Another application of the fMRI is in lie detection. According to Stanford researchers: under controlled experimental conditions, and with certain complex algorithms, fMRI data can be used to tell whether individuals think they are lying or telling the truth. Lying activates brain regions involved in suppressing information and resolving conflicts. By averaging a set of fMRI data on a particular individual, the fMRI can also tell whether the person tends to lie more often or tell the truth more often. Accusations against the integrity and character of a witness are important to consider, and they are admissible in the courtroom.

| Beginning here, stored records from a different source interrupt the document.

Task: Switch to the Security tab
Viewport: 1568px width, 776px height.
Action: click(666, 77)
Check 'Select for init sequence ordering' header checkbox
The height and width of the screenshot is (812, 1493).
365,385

However, the fMRI has come under intense controversy for its uses in the courtroom, and for good reason. One chief complaint of scientists testifying against fMRI use is that fMRI technology is still relatively crude and primitive. It’s slow, taking two or three seconds to scan the entire brain once. This also introduces the aspect of luck into fMRI use. Researchers once used the fMRI to find brain activity in a dead salmon. This demonstrates the risk of measuring false positives due to just the neural noise in the brain. This also highlights the crudeness of the fMRI. Voxels (3-d pixels) in the image are large. fMRI is also crude because you’re not actually measuring the electrical activity of neurons. You’re really just measuring oxygenated blood levels in different general areas of the brain. This is thought to be correlated with neural activity, but obviously it cannot be a 100% correlation. In addition, the data you compile of certain witnesses may not even be applicable. If you are screening a defendant for psychopathy, their brain may have changed significantly in the time since they committed the crime. This is especially true for people whose cases are brought up in court decades after they actually committed the crime.

fMRI is rarely used in diagnosis of disease for the same reasons that fMRI should not be used in the courtroom. Most fMRI studies are small and unreplicated, so the body of data is quite limited. And, fMRI studies only compare average differences in brain activity in groups. For instance, they say: on average, psychopaths have lower brain activity in these certain regions than non-psychopaths. However, the groups “people with regular brain activity” and “psychopaths” are not mutually exclusive. It is impossible to scientifically ascertain that one particular person is a psychopath because he has lower brain activity. Also, psychopaths have complicated, varying symptoms. Some psychopaths share neurological responses to people with damaged medial temporal lobes. If an unscrupulous scientist picked up on that in an fMRI, he might label somebody as a psychopath when really, they only had a concussion or some type of brain damage. It’s the same with lying. If a scientist witnessed increased brain activity in lying-related areas, he might conclude that the witness was lying when really, he was just thinking hard about not lying.

In short, additional research is needed before fMRIs can be used to make specific conclusions about people’s brains. Overall, there is such a wide range of symptoms, like neurological responses and abnormal connections, in different groups of people. There are many exceptions, overlaps, and lurking variables in the data. This makes the data very “hazy”. Only more research and more careful studying of the finer details of the brain can pave the way for fMRI to be a viable technology in the courtroom. Since imprecise data has the potential to inaccurately bias juries, the prejudicial detriments of fMRI technology outweigh the probative benefits.